Exercise requirements » Count how many lines of the listing below contain the string "Manual", treating uppercase and lowercase as different, and reply with only that number.

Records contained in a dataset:
▼
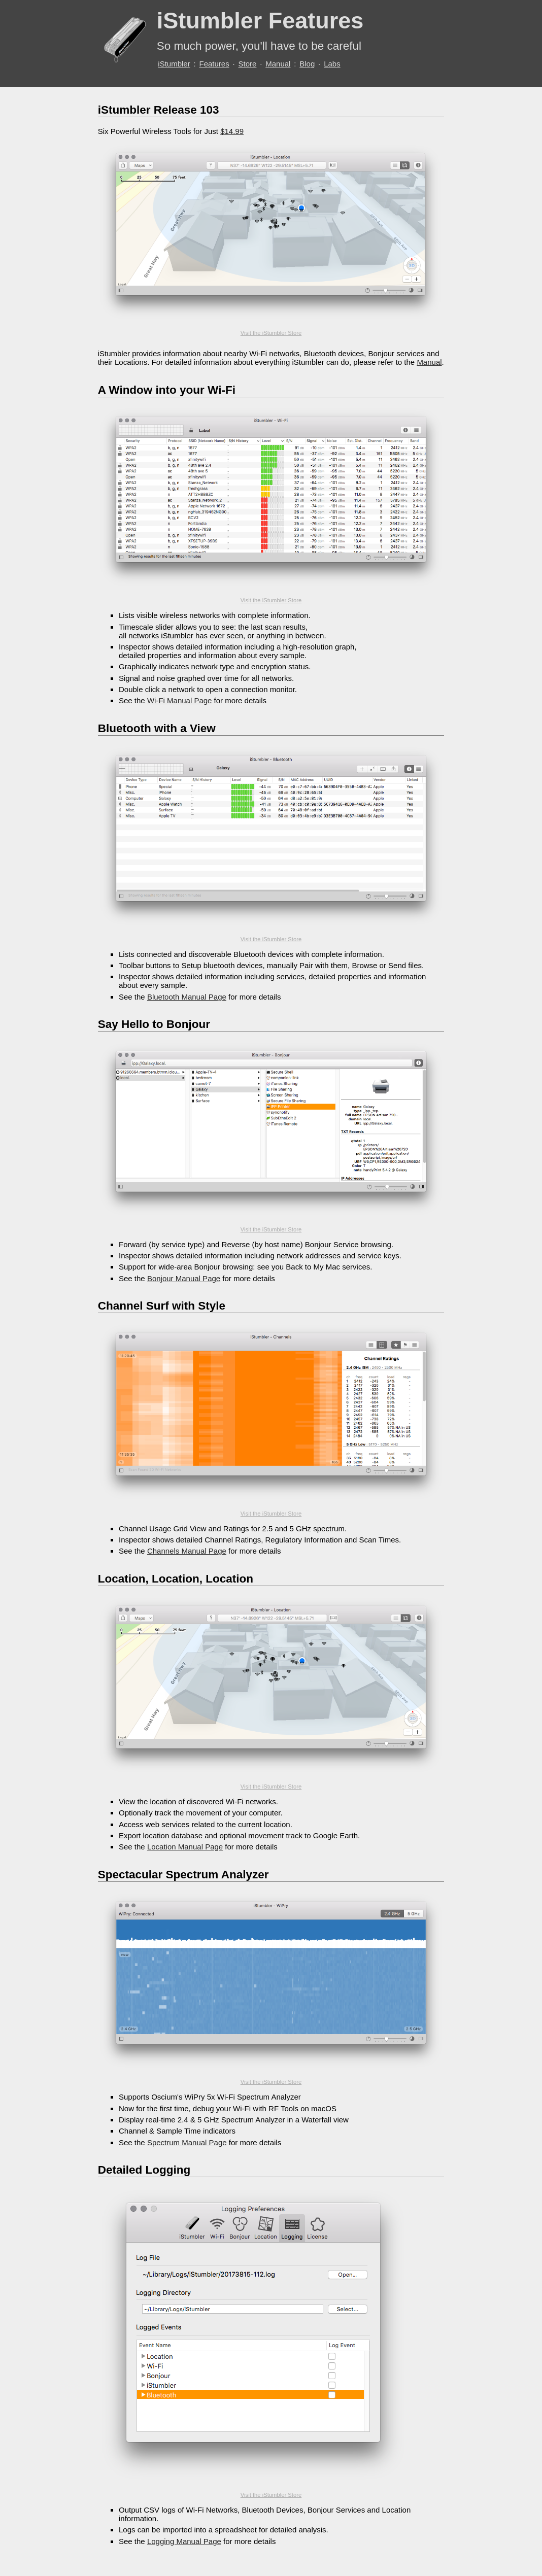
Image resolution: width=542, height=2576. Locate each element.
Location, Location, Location (175, 1578)
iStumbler (174, 63)
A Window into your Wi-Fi (166, 390)
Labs (332, 63)
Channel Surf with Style (161, 1305)
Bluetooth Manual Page (186, 996)
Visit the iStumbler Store (271, 333)
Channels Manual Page (186, 1551)
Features (214, 63)
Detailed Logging (144, 2169)
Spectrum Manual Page (187, 2142)
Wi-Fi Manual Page (179, 700)
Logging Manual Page (184, 2541)
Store (248, 63)
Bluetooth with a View (157, 728)
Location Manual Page (185, 1846)
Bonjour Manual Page (183, 1278)
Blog (307, 63)
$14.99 (232, 131)
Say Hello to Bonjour (154, 1024)
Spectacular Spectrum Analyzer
▲
Solution to this task » 7